His research suggests that the higher proportion of women on campuses has contributed to the ascent of the hookup culture. Overall, women made up more than 56% of the college population in 2009, according to the recent Census data on enrollments; more women are found on many campuses that serve both sexes.
"The women wind up competing with each other for access to the men, and often, that means relationships become sexual quicker," says Regnerus, co-author of Premarital Sex in America: How Young Americans Meet, Mate, and Think About Marrying, released earlier this year. It is based on an analysis of four national studies representing a total of 25,000 young people ages 18-23 and more than 200 additional interviews.
"Men don't have to work as hard as they used to, to woo a woman," he says. "I've talked to various interviewees who had never been on a date, which doesn't really make sense, given they're pretty attractive. It's just that less seems to be required to be in the company of a woman."
Justin Garcia, a State University of New York doctoral fellow at Binghamton (N.Y.) University who conducts research on hookups, says this general lack of dating means many young adults don't even know how to get a relationship started.
"For the majority of students, they're not going to dinner and a movie unless they've hooked up with someone. Some physical interaction comes before the dating," he says. Often, "dates happen after a relationship, rather than before."
Many young people are eschewing relationships as too much hassle, especially when they plan to study abroad, leave town for internships or go to graduate school, says sociologist Teresa Downing-Matibag of Iowa State University.
"They want to have their freedom and are not always interested in these committed relationships. At the same time, they'll tell you they will not be in a relationship without sex being an important part of it," she says. The down economy has forced many students to work because their parents aren't as capable of funding their education; that means they're juggling school and work and are less likely to have time to devote to a relationship, she adds.

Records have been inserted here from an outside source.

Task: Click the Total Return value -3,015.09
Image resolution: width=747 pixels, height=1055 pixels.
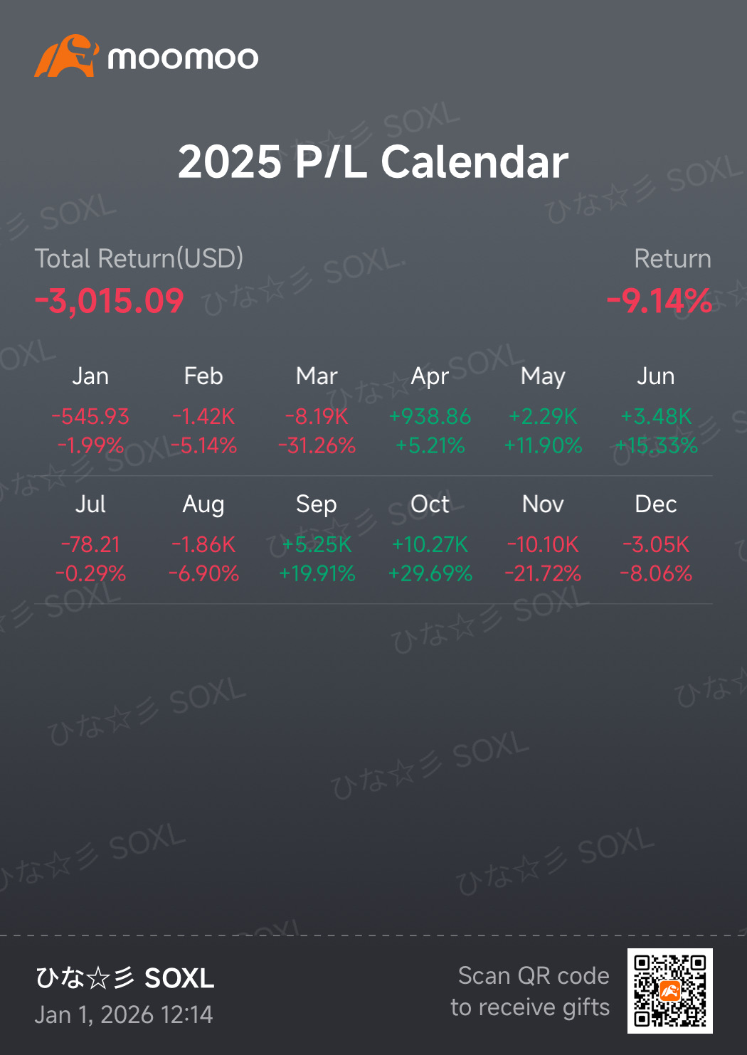Action: pyautogui.click(x=110, y=301)
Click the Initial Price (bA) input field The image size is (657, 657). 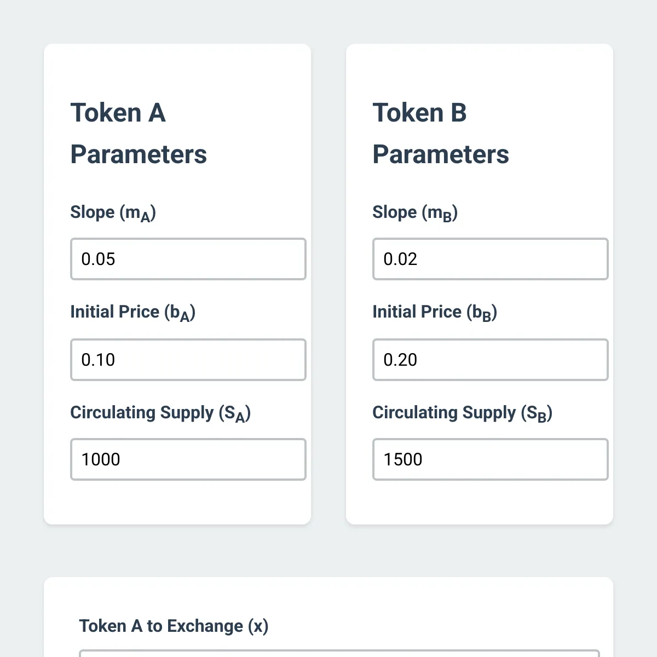188,360
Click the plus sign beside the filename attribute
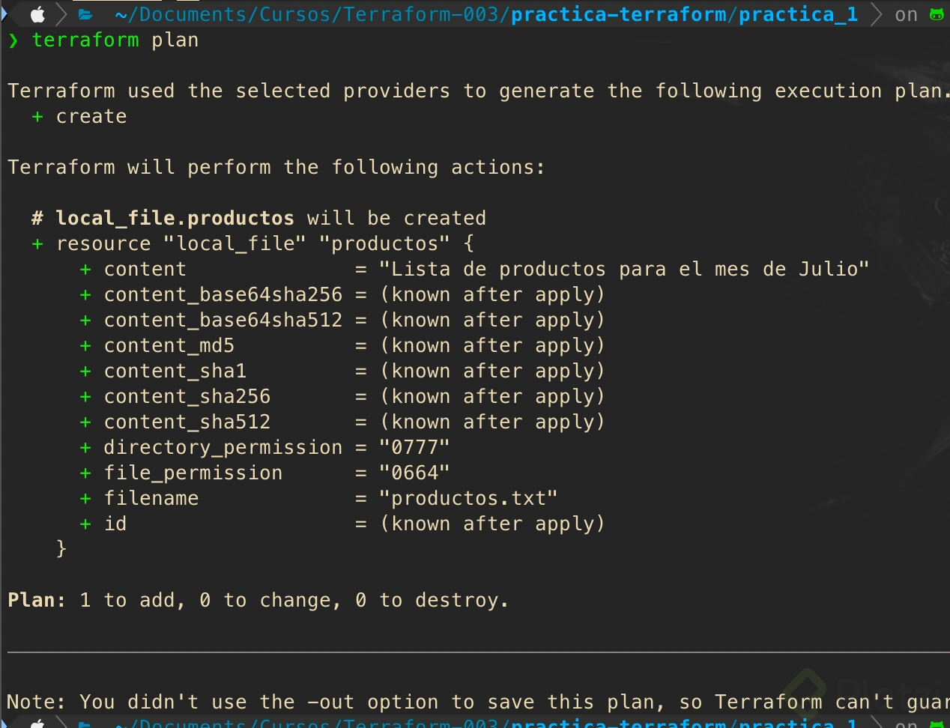This screenshot has width=950, height=728. [85, 499]
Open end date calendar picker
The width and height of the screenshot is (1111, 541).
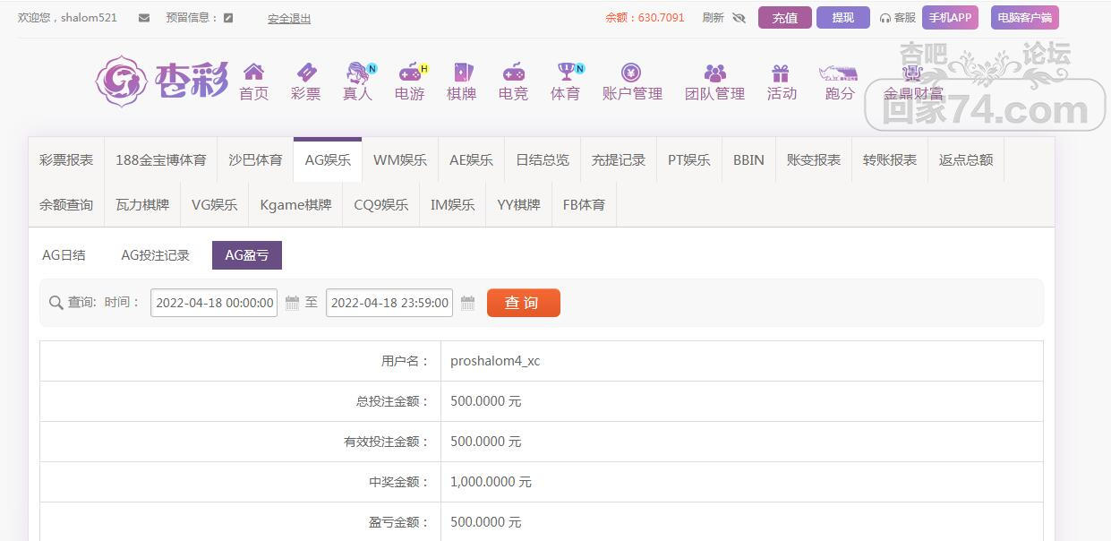(467, 304)
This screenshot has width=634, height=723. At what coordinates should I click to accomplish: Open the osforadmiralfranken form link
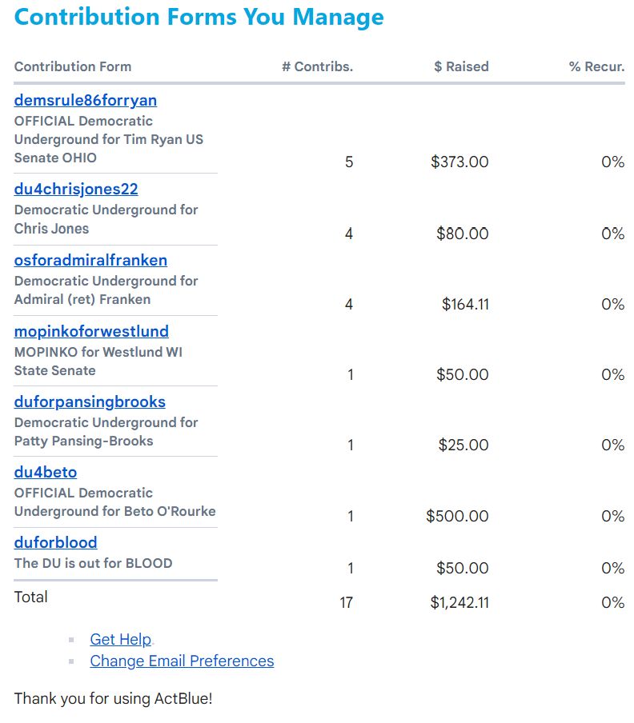coord(90,261)
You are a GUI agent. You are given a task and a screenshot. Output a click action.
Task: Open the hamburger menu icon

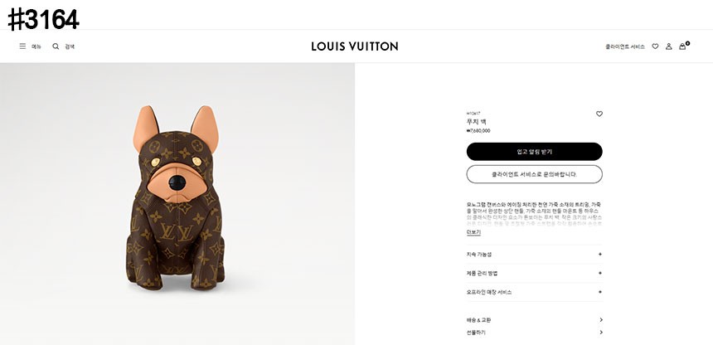(x=22, y=46)
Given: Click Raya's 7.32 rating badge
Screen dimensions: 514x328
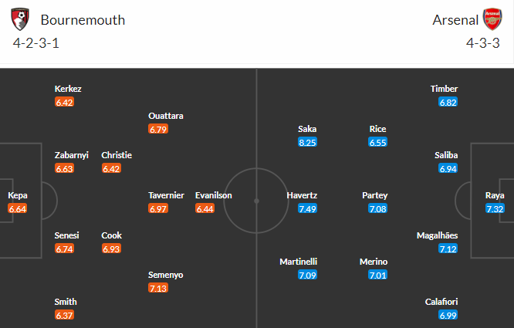Looking at the screenshot, I should 495,208.
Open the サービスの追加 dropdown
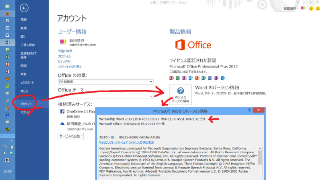 pyautogui.click(x=71, y=136)
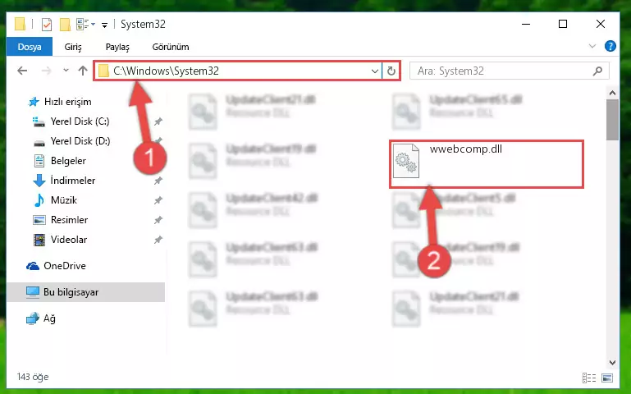
Task: Open Yerel Disk (C:) in sidebar
Action: (x=80, y=121)
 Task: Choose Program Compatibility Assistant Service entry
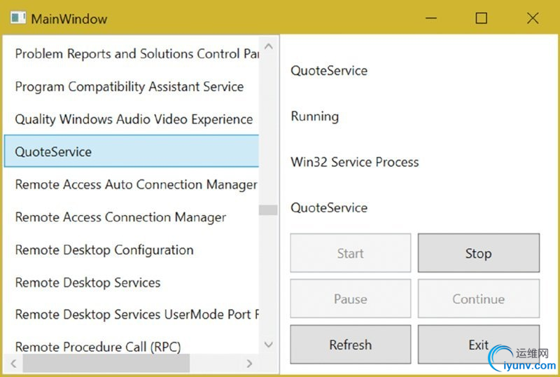129,87
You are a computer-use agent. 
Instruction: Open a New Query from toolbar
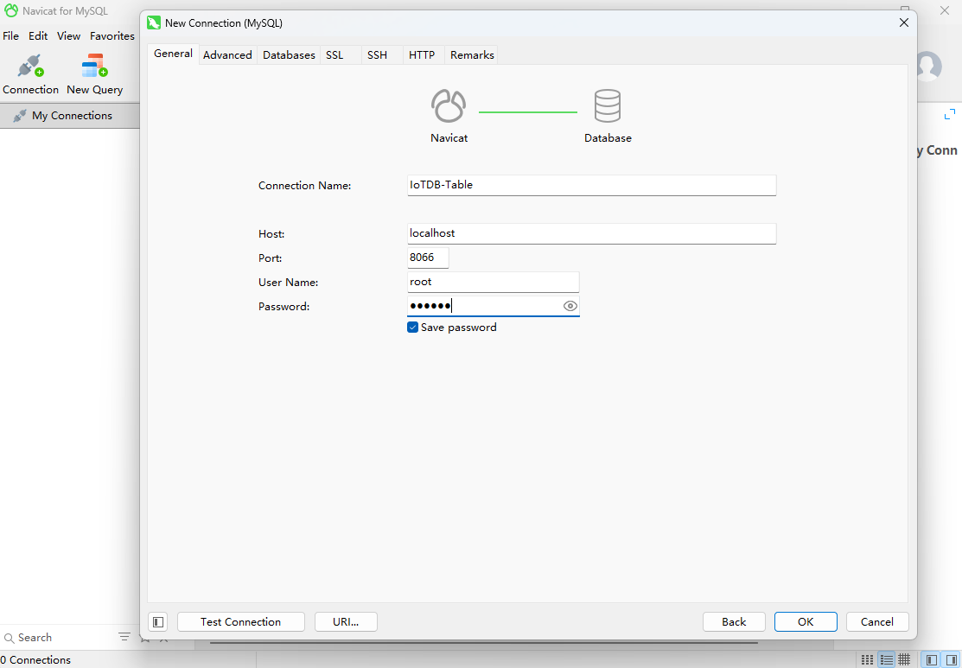tap(94, 73)
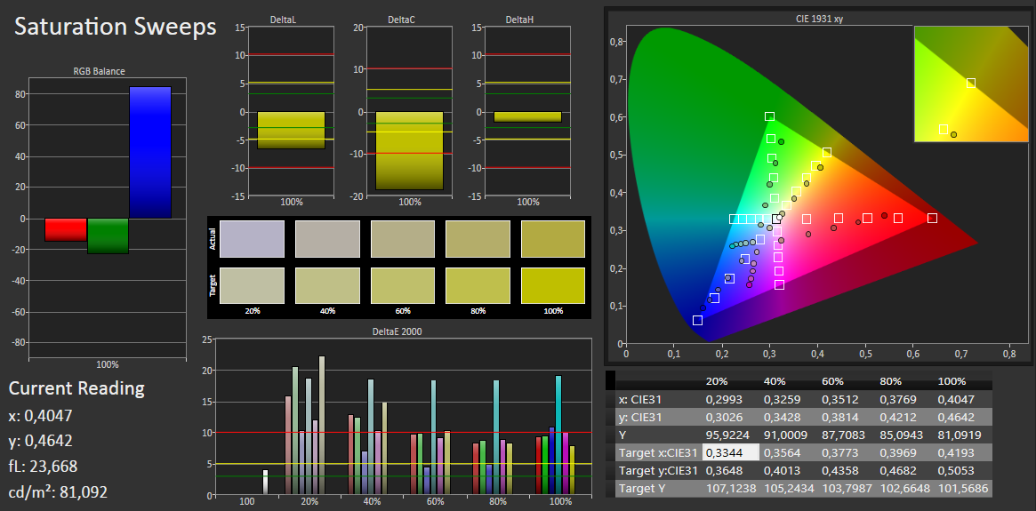Click the 60% column header in data table
This screenshot has height=511, width=1036.
[x=832, y=381]
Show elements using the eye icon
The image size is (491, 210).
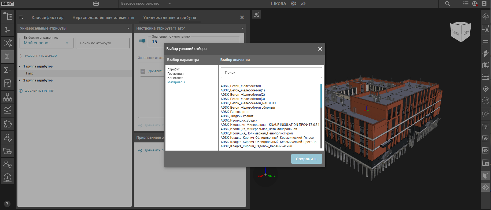[486, 139]
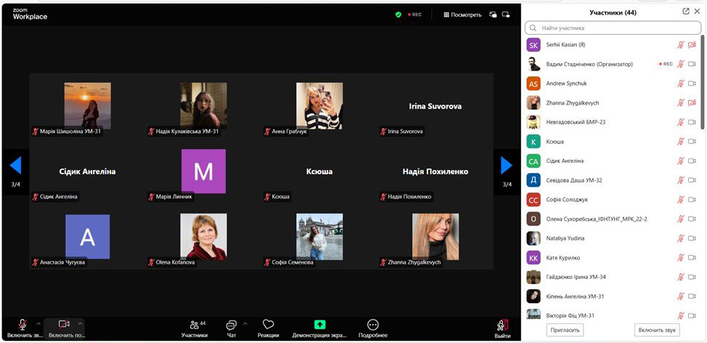Screen dimensions: 707x343
Task: Expand chat options chevron
Action: click(x=245, y=323)
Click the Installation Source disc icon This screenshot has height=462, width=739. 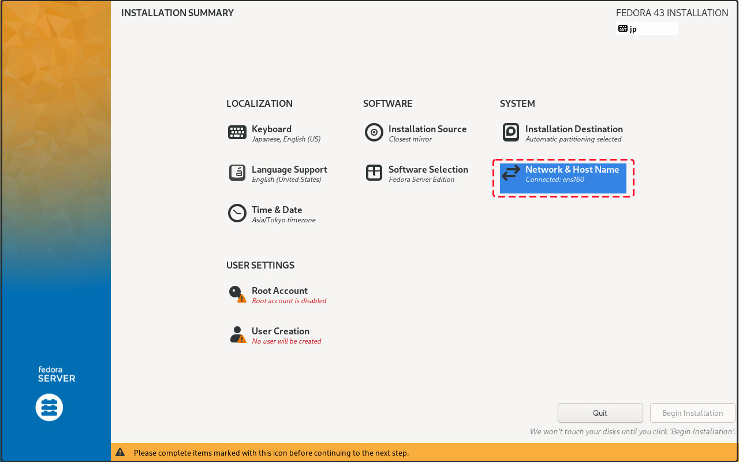pyautogui.click(x=374, y=133)
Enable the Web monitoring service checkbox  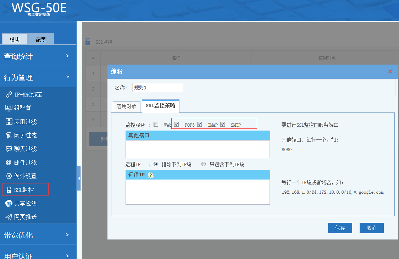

"With the people that I know, there is a fair share of hooking up just to have sex, and the intention is to only do it once and possibly never see that person again," says Rachel Curtis, 22, an Iowa State grad student. "I know a few girls who would like to hook up every weekend, but sometimes the opportunity doesn't present itself. They call that an 'unlucky night.' "
The cryptic nature of what a hookup involves appeals to many young people: They deliberately want to be vague so they can exaggerate or hide their actions from their friends, analysts say.
" 'Hookup' leaves it to the imagination. The ambiguity is intentional," says Michael Bruce of San Francisco, co-editor of College Sex: Philosophy for Everyone: Philosophers with Benefits.
"Hooking up is very vague. It can be anything from kissing on the dance floor to you go back and have sex in the room and sleep over," says Leah Reis-Dennis, 19, a Harvard University sophomore from Eugene, Ore.
"It's called hanging out, but it's really hooking up," adds Kirsten Ellermann, 20, a junior at Iowa State University who has been in a relationship for more than a year. "You know what it means when a guys says he wants to come over and hang out. He's not taking you to dinner."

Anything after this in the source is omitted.